• Information given:
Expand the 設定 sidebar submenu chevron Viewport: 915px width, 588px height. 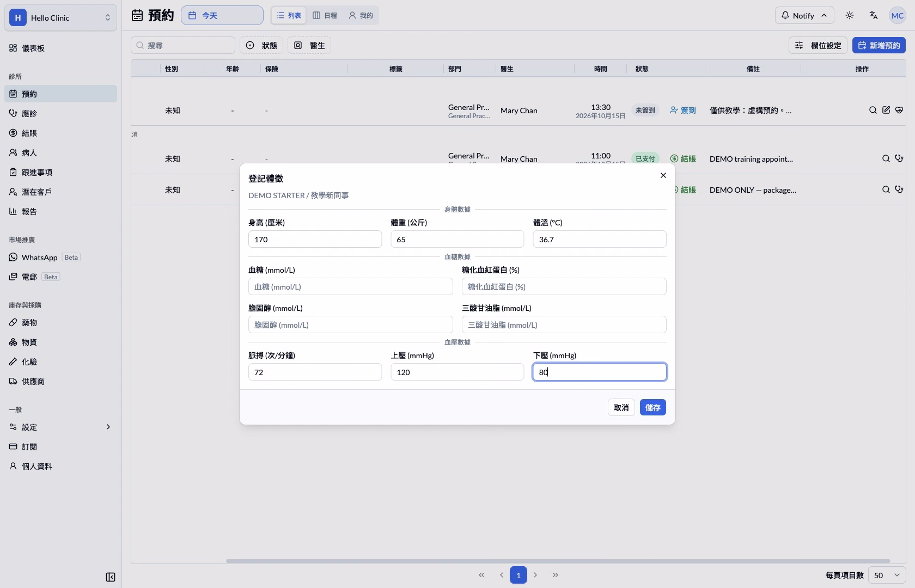click(108, 427)
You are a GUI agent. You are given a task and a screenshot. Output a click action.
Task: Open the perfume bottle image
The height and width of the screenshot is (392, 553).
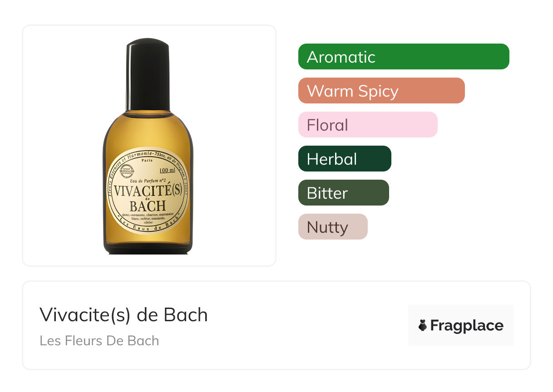(x=148, y=147)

• What to work on: No picture is to be included when the lines from the one containing "Task: Open the perfume bottle image" through the end of the material above are output exactly; nothing else is written.

• Task result:
Task: Open the perfume bottle image
The height and width of the screenshot is (392, 553).
(x=148, y=147)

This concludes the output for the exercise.